## EXERCISE PROMPT
Pull out each line of the records that contains the string "Expand". Only matches with the same capitalization count.

## PROVIDED DATA

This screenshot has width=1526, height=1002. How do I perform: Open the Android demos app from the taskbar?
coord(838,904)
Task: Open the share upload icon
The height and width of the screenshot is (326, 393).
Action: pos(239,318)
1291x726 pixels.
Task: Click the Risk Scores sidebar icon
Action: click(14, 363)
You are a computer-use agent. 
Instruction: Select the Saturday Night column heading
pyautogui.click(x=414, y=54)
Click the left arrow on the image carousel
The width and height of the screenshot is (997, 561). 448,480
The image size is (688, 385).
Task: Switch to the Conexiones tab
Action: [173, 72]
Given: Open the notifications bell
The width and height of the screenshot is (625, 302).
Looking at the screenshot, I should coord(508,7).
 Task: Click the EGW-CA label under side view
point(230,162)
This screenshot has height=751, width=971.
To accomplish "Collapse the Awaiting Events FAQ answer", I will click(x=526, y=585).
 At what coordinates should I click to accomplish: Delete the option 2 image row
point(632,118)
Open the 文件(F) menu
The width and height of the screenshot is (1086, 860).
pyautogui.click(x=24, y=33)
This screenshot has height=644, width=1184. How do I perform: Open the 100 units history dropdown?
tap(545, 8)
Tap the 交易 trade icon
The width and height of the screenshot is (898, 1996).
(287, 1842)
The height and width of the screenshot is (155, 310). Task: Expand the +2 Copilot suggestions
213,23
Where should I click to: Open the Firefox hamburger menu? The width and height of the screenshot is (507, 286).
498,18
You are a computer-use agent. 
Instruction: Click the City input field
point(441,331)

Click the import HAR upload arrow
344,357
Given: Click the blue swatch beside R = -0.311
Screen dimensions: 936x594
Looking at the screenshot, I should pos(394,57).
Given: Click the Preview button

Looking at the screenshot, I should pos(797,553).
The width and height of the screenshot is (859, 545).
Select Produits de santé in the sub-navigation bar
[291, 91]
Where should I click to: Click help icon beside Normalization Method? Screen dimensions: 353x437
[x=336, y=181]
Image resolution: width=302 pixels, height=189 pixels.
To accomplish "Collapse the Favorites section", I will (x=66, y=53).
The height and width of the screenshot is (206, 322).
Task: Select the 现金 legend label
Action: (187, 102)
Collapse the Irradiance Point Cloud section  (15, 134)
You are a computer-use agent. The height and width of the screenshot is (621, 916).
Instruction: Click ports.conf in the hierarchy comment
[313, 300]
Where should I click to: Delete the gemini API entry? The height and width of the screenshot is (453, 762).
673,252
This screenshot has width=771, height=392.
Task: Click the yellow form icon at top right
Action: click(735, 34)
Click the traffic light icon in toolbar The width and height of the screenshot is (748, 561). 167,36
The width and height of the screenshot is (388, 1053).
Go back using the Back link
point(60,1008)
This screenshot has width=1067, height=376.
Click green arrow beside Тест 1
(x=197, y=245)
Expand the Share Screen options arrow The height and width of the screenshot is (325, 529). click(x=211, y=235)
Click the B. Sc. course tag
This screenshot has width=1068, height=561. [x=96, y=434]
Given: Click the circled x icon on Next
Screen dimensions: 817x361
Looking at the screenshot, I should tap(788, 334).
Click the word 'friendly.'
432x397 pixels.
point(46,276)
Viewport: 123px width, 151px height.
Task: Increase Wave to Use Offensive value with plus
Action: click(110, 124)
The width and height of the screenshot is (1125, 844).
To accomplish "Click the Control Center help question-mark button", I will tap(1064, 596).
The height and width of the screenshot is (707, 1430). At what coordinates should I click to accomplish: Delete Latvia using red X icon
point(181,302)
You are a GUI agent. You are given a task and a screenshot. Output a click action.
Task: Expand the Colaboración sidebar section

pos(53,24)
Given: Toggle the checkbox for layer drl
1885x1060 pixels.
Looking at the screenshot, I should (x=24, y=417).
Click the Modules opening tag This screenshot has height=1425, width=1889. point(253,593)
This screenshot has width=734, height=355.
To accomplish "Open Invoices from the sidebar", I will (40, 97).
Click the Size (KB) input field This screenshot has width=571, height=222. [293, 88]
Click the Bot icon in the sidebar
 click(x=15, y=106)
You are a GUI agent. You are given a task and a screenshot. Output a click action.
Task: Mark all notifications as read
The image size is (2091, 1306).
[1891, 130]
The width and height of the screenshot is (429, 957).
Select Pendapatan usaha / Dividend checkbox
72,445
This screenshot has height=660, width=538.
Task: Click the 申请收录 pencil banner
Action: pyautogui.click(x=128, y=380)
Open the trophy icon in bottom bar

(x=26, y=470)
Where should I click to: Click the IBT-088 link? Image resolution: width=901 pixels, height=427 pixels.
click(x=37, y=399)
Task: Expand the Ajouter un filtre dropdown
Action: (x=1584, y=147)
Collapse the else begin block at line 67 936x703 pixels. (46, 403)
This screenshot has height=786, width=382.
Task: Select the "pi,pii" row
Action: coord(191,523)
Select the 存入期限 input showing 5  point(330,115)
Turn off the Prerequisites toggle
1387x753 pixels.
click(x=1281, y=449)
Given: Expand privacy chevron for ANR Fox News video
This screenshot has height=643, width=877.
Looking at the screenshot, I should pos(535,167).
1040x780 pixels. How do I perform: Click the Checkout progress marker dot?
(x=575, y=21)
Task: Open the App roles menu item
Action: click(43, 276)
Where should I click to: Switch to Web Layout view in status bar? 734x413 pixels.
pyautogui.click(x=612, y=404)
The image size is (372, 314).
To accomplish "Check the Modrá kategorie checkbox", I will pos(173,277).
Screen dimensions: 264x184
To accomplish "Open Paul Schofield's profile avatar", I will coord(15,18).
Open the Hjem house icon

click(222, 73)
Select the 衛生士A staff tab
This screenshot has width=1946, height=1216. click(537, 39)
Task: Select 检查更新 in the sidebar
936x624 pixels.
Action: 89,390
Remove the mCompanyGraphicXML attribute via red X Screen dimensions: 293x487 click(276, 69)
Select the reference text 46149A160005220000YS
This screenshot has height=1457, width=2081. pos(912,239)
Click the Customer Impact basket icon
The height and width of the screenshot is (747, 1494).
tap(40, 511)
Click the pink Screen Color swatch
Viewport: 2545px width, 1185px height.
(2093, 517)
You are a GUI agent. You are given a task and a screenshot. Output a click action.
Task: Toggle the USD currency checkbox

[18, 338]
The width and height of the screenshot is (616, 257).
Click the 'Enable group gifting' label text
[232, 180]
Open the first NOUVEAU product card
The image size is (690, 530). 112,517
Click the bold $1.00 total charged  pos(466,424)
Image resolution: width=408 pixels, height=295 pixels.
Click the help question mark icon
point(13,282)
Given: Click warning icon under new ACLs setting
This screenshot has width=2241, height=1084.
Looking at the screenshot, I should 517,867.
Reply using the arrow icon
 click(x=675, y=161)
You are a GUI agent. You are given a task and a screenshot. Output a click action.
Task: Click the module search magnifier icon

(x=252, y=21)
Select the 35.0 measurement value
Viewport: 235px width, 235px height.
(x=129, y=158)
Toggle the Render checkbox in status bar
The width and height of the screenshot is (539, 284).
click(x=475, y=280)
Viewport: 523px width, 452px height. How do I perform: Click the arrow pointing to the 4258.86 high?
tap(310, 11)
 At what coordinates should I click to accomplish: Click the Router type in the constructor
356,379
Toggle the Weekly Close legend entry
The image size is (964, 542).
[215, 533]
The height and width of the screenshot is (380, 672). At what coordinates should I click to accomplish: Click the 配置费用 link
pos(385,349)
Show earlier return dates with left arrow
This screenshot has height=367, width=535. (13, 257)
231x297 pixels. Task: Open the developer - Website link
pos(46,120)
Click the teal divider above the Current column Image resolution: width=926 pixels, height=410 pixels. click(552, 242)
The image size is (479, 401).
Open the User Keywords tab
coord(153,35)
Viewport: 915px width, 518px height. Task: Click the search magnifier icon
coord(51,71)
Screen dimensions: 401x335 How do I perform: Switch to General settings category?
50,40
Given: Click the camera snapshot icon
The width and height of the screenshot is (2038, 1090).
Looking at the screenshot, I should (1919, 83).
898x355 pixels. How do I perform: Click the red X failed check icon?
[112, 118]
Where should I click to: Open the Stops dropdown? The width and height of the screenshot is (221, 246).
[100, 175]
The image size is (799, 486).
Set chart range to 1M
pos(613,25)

## RESPONSE TO THE EXERCISE
The height and width of the screenshot is (155, 310). Task: Expand the +2 Copilot suggestions
Expand the Share Screen options arrow The height and width of the screenshot is (325, 529). click(x=211, y=235)
Task: Expand the Colaboración sidebar section
Task: Expand the Ajouter un filtre dropdown
Given: Expand privacy chevron for ANR Fox News video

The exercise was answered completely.